Grace Reviews Sock-Type Home Pedicure Kits
Spoler Alert - Acid is not Grace's Cup of Tea
I love getting a pedicure. There is something deeply satisfying about having a well-trained professional apply their magic hands to that poor pair of gnarly, calloused lumps I laughingly call my feet. Getting the exfoliating calf and foot massage is always a treat and the feel of my feet after enjoying the attendants' well-practiced ministrations is like heaven. My tired tootsies end up smoother than a baby's backside (and way better smelling too!) The nicest, prettiest, and most long-lasting part of the process is the cute nail design I get on my toenails for the big finish.
Sock it to Me
Then a friend of mine suggested that in-between the heavenly relaxation break a monthly pedicure regimen provides, I should try one of the new "sock-type" exfoliation products that have gotten their foot in the door of fashion circles recently. I was leery of the idea of letting my feet marinate in flesh-eating chemicals, but my friend was insistent so I promised to give them a shot.

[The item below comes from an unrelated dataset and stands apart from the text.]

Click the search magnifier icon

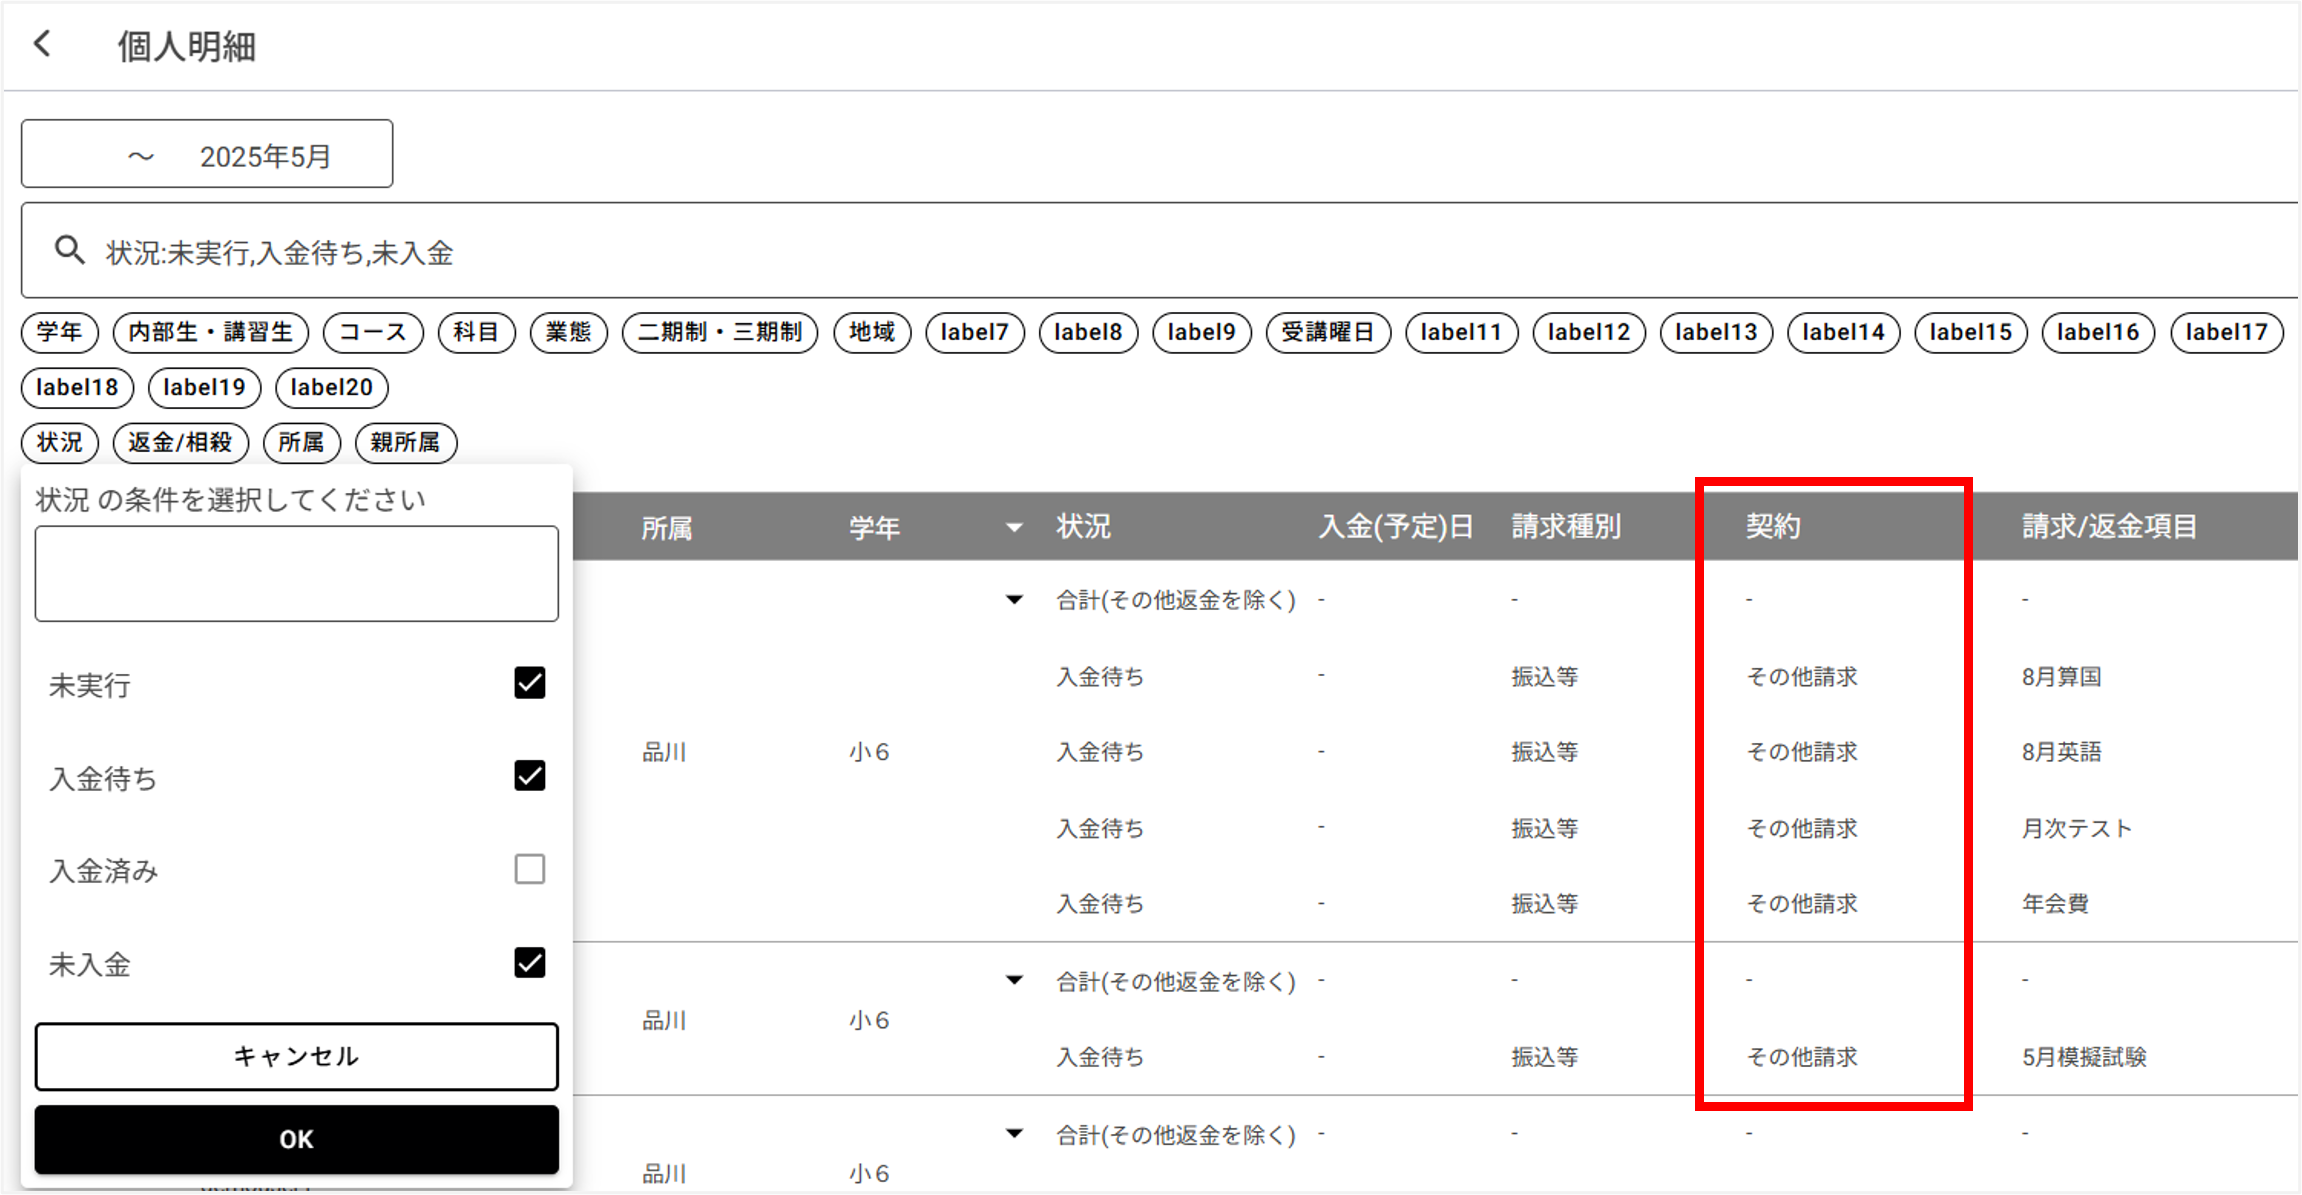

This New Age heel-softening hosery comes in a number of brands such as "Baby Foot" and "Footner" and are available at select locations of Shoppers Drug Mart, as well as from Amazon.ca. You might not want to be standing up when you put them in your real or virtual shopping cart, though, as the price nearly knocked me off my feet. One typical Amazon price was a cool $62.01 for the 70 ml Baby Foot variety. This is only enough to do a single application on both your feet. (Pirate captains with a wooden leg can get by for half that amount.)
Wanna do some acid?
No matter what brand you buy, however, they all boil down to the same thing; filling plastic stockings with acid and then soaking your feet in them for an hour or two. Although it sounds painful enough to use as a torture option in place of waterboarding, in reality the acid isn't strong enough to sting or prickle. Still, what comes after the soaking process is so gross, I would probably have preferred the pain instead.
What happens next?
Immediately following the soaking and rinsing processes, the effect seems rather minimal. If you haven't researched the treatment before trying it, you might even be disappointed that the acid didn't appear to do anything.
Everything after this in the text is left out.